Let us only talk in terms of the base B. So, when B = \sqrt{\frac{H^2}{2}}, then the area is maximised. For all other bases from 0 up to this limit, the area monotonically increases. Also, beyond this limit, area monotonically decreases.
That is the main hint: MONOTONICITY! We can binary search on the base B between the limits 0 and \sqrt{\frac{H^2}{2}} because beyond this value, the behavior is symmetric. By binary searching on the base, we mean that we try bases such that we can reach our target area.
While binary searching, we have to take care of the fact that we remain in the error bound. Since we want the error in our answers to be less than 0.01, it would be best that we do a binary search such that the area of the resultant triangle with the given base has error less than 10^{-8} when compared with given area S. This is because only then, the absolute error in side will be less than 0.01 (this follows from the fact that we are using square root to calculate the other side and also that area is the product of the sides).
Please see editorialist’s/setter’s program for implementing binary search with that precision.
We can also solve by quadratic equation : let a and b the other two side lengths. then a^2 + b^2 =h and ab=2*s
we can get a quadratic equation in a we can be solved by root formula subsequently check whether the roots are possible or not
The can be solved in O(1). Let’s denote base by b and perpendicular by p. Now we have two equations b*p/2=s , b^2+p^2=h^2 This can be written as b^2+p^2+2bp = (b+p)^2 = h^2+4s and b^2+p^2-2bp = (b-p)^2 = h^2-4s. It can be seen that for solution to exist h^2-4s>=0. If the above condition is satisfied then b=(x+y)/2 and p=(x-y)/2
where, x=sqrt(h^2+4s) and y=sqrt(h^2-4s). Now print the answer as p,b,h (non-decreasing order)
There is a O(1) solution as follows : h^2=a^2+b^2 and 2 * area=a * b . So you can find a+b and a-b using (a+b)^2 and (a-b)^2 and from it a and b . If a and b are positive then the solution exists.
Well, I did not use Binary Search.
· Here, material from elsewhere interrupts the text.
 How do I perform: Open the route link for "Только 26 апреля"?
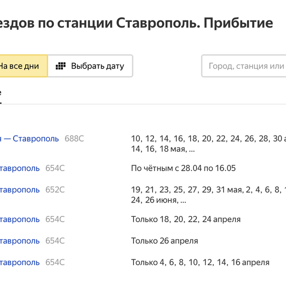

My solution is O(1) or say O(logH), if, computing square root is considered as O(logH).
Let sides be A and B. H be the hypotenuse and S be the area.
So, a^2 + b^2 = h^2 and ab = 2S.
Solving these two equations, we directly get A and B. So, you will notice that real values for A and B exist only if h^2 - 4S >= 0, and that is our condition to check possibility of a solution or not.
We can do this in O(1)
let x be the base and y be the height of right triangle.
Then,
x^2+y^2=H^2 …(1)
and xy=2S…(2)
From these two equations , we get
x^4 -(Hx)^2+ 4*S^2=0
NoW let x^2=t
then we have the equation t^2-H^2t+4S^2=0
Discriminate D = H^4-16S^2
IF D<0 , solution does not exist
else
t=x^2 = (H^2 + sqrt(D) ) / 2 so x= sqrt( (H^2 + sqrt(D) ) / 2 )
and from eq 2. y = 2S/x;
Link to C++ Code : CodeChef: Practical coding for everyone
Can someone please explain how error bound is being calculated here (10^-8 here)???
And what other cases might appear for calculating error bounds for such problems and how to calculate error bound for those cases too??
U will get discriminant as h^4- 16s^2 ryt?
write it as (h^2)^2-(4s)^2 then this (h^2-4s)(h^2+4*s) now it wont overflow hope u got it if you have any doubts you can ask me
@pushkarmishra, in solutions provided, you do binary search with tolerence=1e-12,when start is close to end, it would take a lot of steps to have a significant change. How do you guarentee it to not give a TLE (i.e. How do you find its time complexity )?